━━━━━ TEXT EXTRACT
A digital twin for high-performance computing (HPC) centers. It simulates the cooling infrastructure and IT load of a data center and lets you run scenario analyses and optimizations from a web dashboard.
The system consists of three components, orchestrated together via Docker Compose:
- iot-platform — FIWARE NGSI-LD stack (Orion-LD, IoT Agent, MongoDB, TimescaleDB, InfluxDB, Mosquitto). Stores entities and time-series data.
- backend — Python/Julia digital-twin simulation. A data publishing agent replays real data into the platform; a coordinator (FastAPI) runs predictions and optimizations.
- frontend — Next.js dashboard for visualization, scenario analysis, and optimization.
The twin ships with data from two exemplary data centers, selected via DEPLOYMENT_ENV:
- itc — Data center of the RWTH Aachen. Infrastructure modeled with a Modelica model (FMU).
━━━━━━━━━━
━━━━━ DATA LINES
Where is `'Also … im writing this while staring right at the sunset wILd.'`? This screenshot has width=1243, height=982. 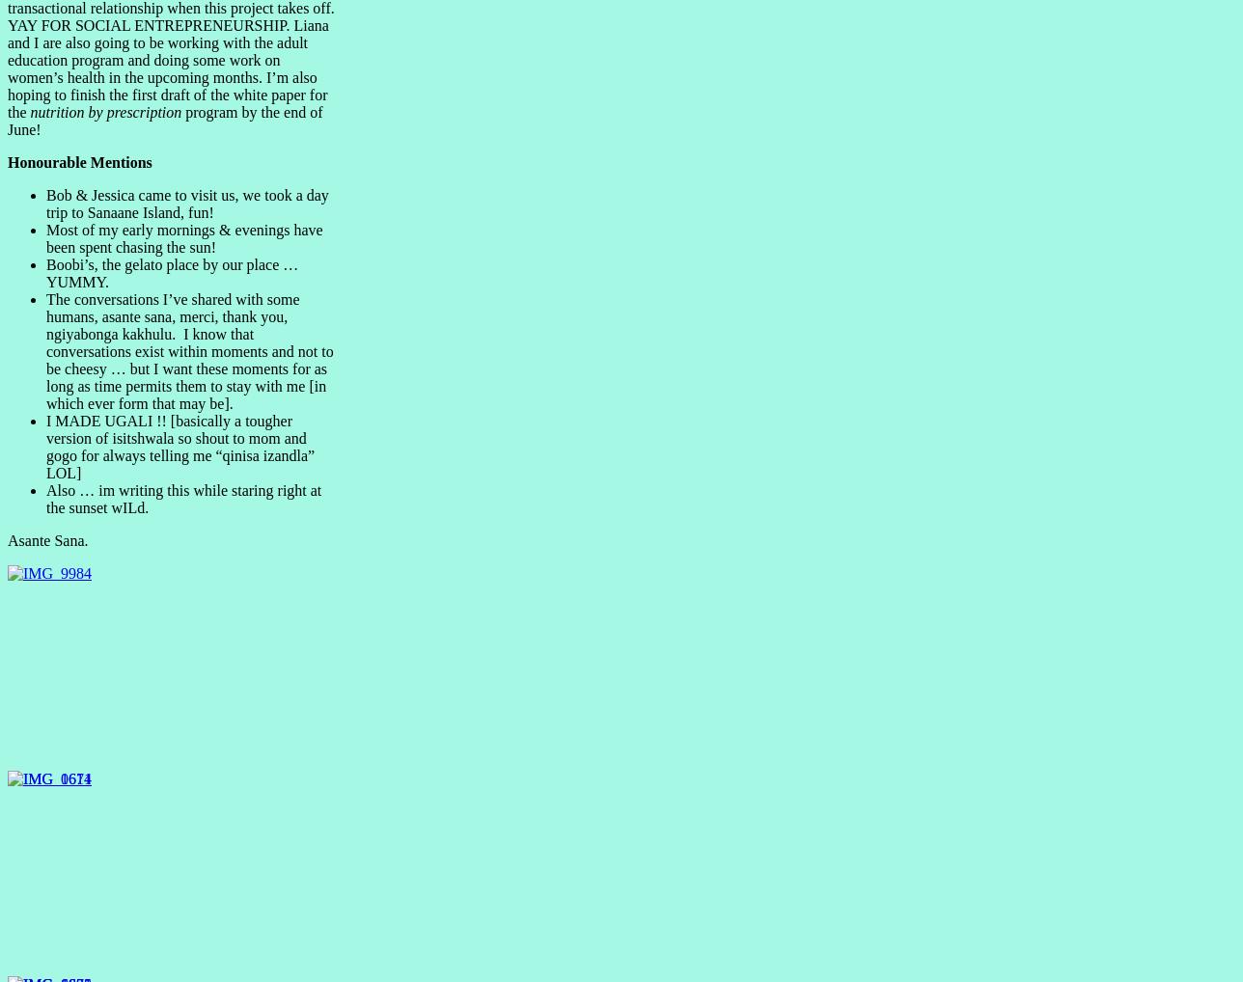 'Also … im writing this while staring right at the sunset wILd.' is located at coordinates (183, 497).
━━━━━━━━━━
- [TASK STATEMENT]:
List every piece of software that the HPC digital-twin overview names as part of the iot-platform's FIWARE NGSI-LD stack.

- [THE ANSWER]:
Orion-LD, IoT Agent, MongoDB, TimescaleDB, InfluxDB, Mosquitto